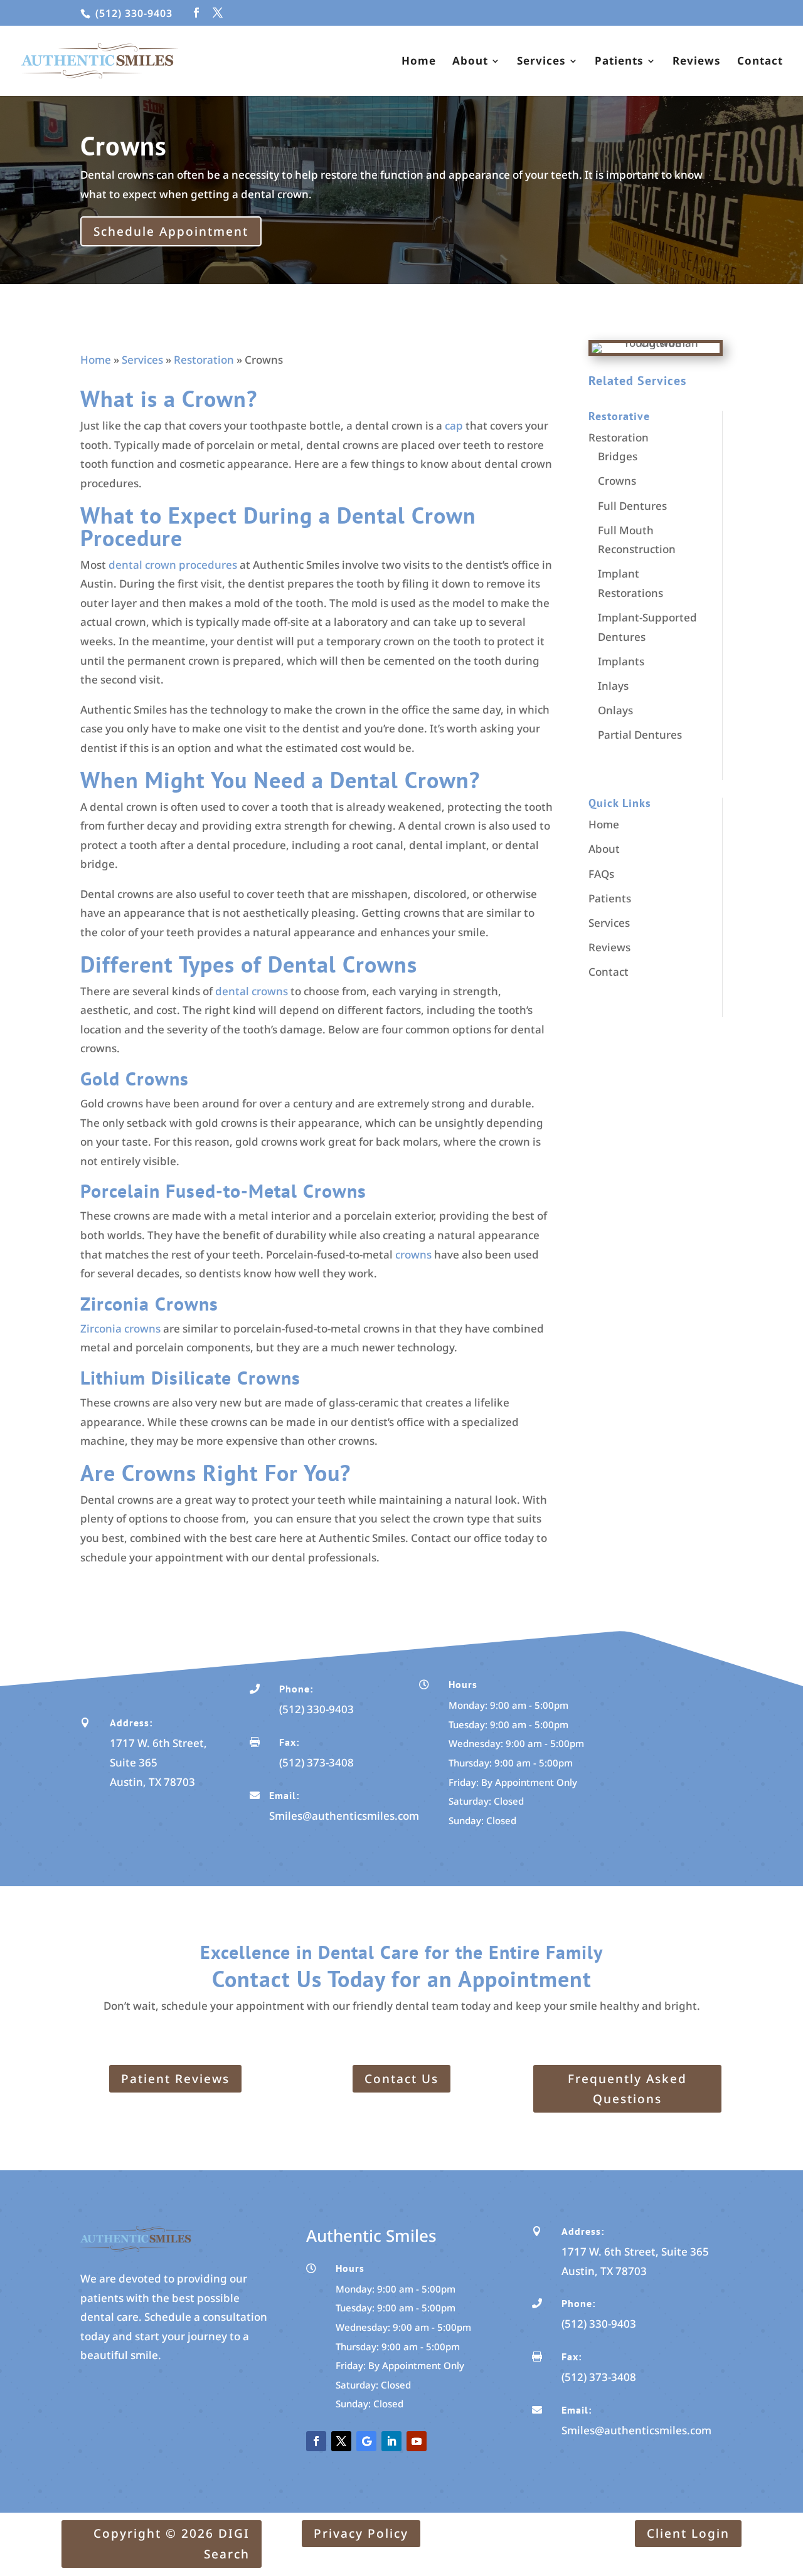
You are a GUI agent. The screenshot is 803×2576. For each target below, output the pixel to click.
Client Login (688, 2533)
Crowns (617, 480)
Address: (131, 1722)
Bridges (617, 456)
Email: (284, 1795)
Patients (619, 62)
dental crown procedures (173, 564)
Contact (760, 62)
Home (419, 62)
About (470, 62)
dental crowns (251, 991)
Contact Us (401, 2079)
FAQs (601, 874)
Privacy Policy (361, 2533)
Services (541, 62)
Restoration (204, 359)
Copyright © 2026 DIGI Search (171, 2543)
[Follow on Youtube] (417, 2441)
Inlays (613, 685)
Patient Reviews (175, 2079)
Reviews (697, 62)
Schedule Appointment (170, 231)
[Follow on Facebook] (316, 2441)
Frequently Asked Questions (627, 2089)
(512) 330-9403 (132, 13)
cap (454, 425)
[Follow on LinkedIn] (391, 2441)
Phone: (296, 1688)
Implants (621, 661)
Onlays (615, 710)
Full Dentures (632, 506)
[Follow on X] (341, 2441)
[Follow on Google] (366, 2441)
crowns (412, 1254)
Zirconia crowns (120, 1328)
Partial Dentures (640, 734)
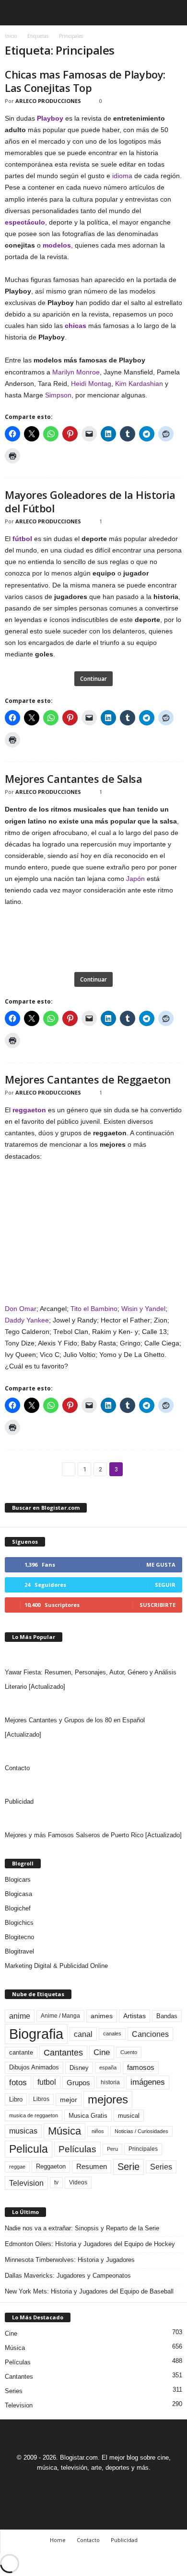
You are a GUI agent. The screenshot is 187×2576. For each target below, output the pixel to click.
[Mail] (83, 2485)
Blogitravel (19, 1951)
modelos (57, 245)
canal (83, 2034)
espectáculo (25, 222)
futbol (46, 2082)
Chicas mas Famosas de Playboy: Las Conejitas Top (85, 81)
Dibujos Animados (34, 2067)
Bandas (166, 2016)
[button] (172, 12)
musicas (23, 2131)
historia (110, 2082)
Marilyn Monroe (76, 372)
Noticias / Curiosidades (141, 2131)
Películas (77, 2149)
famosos (140, 2067)
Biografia (36, 2034)
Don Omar (20, 1308)
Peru (112, 2149)
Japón (135, 878)
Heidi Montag (91, 383)
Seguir (165, 1584)
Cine (102, 2052)
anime (19, 2016)
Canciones (150, 2034)
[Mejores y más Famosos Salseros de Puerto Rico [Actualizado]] (93, 1818)
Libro (16, 2099)
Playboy (50, 118)
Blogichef (18, 1908)
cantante (21, 2052)
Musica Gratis (88, 2115)
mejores (108, 2099)
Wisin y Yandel (143, 1308)
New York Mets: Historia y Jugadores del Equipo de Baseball (89, 2291)
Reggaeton (51, 2166)
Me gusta (160, 1564)
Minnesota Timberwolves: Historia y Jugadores (70, 2259)
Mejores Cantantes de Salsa (73, 778)
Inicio (11, 36)
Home (58, 2539)
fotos (18, 2082)
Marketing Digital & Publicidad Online (56, 1965)
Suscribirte (157, 1604)
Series (161, 2167)
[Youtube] (127, 2485)
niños (98, 2131)
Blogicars (18, 1879)
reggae (17, 2166)
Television (26, 2183)
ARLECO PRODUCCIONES (48, 100)
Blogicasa (18, 1894)
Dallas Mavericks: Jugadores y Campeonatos (68, 2275)
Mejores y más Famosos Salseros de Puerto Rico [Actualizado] (93, 1835)
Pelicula (28, 2149)
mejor (68, 2099)
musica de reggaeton (33, 2115)
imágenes (147, 2082)
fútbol (22, 538)
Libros (41, 2099)
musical (129, 2115)
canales (112, 2033)
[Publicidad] (93, 1785)
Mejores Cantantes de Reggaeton (88, 1079)
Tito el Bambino (93, 1308)
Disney (79, 2067)
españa (108, 2067)
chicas (75, 325)
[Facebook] (61, 2485)
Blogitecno (19, 1937)
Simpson (58, 395)
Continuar (93, 679)
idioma (122, 176)
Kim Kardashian (139, 383)
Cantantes (63, 2052)
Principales (143, 2149)
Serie (128, 2166)
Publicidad (19, 1801)
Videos (78, 2182)
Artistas (134, 2016)
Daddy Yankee (27, 1320)
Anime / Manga (60, 2015)
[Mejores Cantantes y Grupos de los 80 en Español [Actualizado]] (93, 1703)
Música (64, 2131)
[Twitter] (105, 2485)
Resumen (91, 2166)
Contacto (17, 1768)
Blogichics (19, 1922)
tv (56, 2182)
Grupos (78, 2083)
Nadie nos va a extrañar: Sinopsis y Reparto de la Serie (82, 2228)
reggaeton (29, 1110)
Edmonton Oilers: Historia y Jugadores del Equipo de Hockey (90, 2244)
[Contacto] (93, 1751)
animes (102, 2016)
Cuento (128, 2052)
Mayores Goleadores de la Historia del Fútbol (90, 501)
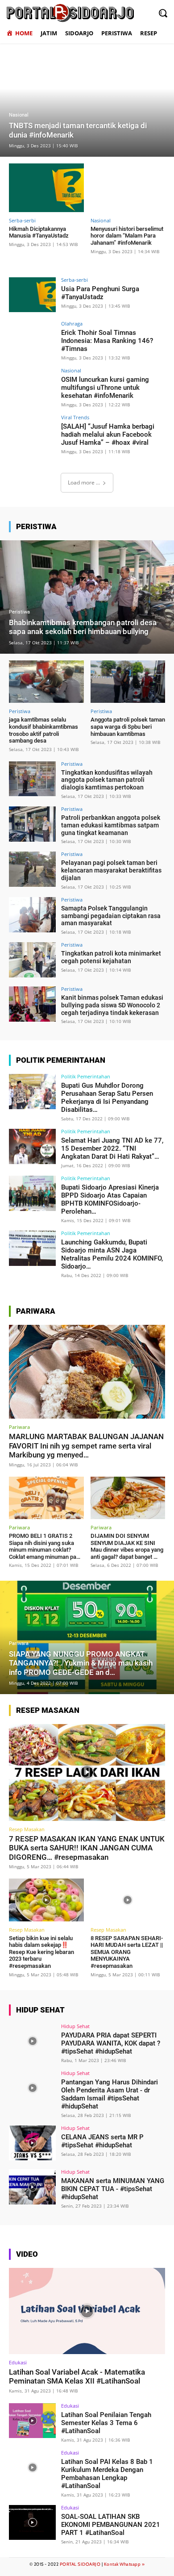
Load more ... (84, 482)
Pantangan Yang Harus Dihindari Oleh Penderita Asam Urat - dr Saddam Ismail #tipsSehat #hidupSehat (109, 2094)
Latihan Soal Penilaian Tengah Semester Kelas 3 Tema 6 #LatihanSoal (106, 2423)
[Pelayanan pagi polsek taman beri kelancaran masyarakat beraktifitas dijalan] (32, 869)
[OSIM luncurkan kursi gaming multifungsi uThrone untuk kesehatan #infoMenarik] (32, 385)
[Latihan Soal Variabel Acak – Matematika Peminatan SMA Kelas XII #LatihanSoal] (87, 2311)
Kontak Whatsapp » (124, 2564)
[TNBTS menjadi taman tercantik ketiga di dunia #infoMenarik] (87, 100)
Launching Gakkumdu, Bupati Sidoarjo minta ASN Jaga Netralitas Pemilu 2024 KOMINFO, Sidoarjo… (112, 1254)
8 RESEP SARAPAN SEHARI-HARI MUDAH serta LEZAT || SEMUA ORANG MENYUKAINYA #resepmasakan (127, 1952)
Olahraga (72, 323)
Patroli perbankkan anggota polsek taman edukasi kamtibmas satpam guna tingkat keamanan (110, 825)
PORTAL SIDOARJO (80, 2564)
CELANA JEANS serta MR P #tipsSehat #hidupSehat (102, 2141)
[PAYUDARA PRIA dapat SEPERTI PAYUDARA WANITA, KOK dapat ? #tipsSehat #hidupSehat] (32, 2041)
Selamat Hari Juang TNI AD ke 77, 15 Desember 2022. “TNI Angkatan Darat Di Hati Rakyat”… (112, 1148)
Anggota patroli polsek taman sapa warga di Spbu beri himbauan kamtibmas (128, 726)
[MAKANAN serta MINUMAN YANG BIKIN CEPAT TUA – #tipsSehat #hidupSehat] (32, 2186)
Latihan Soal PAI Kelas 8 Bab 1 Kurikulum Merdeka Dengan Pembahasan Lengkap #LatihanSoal (107, 2474)
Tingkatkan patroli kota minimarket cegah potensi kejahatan (111, 957)
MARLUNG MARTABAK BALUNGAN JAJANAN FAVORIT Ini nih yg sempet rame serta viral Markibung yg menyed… (86, 1445)
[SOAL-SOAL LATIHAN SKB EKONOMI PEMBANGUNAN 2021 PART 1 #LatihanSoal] (32, 2522)
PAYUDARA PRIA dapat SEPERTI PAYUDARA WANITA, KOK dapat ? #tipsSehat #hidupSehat (110, 2043)
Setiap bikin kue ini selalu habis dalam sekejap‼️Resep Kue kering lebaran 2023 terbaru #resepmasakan (41, 1952)
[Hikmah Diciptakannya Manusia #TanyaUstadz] (46, 187)
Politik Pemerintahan (85, 1076)
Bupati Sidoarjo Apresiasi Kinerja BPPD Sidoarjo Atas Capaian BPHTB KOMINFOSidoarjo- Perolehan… (110, 1199)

※

Begin with the first line of the entries above and write out each line exactly, ending with the line containing "dental crowns (251, 991)". Leave out pictures.

You are a GUI agent. The screenshot is 803×2576. For each target below, output the pixel to click.
Client Login (688, 2533)
Crowns (617, 480)
Address: (131, 1722)
Bridges (617, 456)
Email: (284, 1795)
Patients (619, 62)
dental crown procedures (173, 564)
Contact (760, 62)
Home (419, 62)
About (470, 62)
dental crowns (251, 991)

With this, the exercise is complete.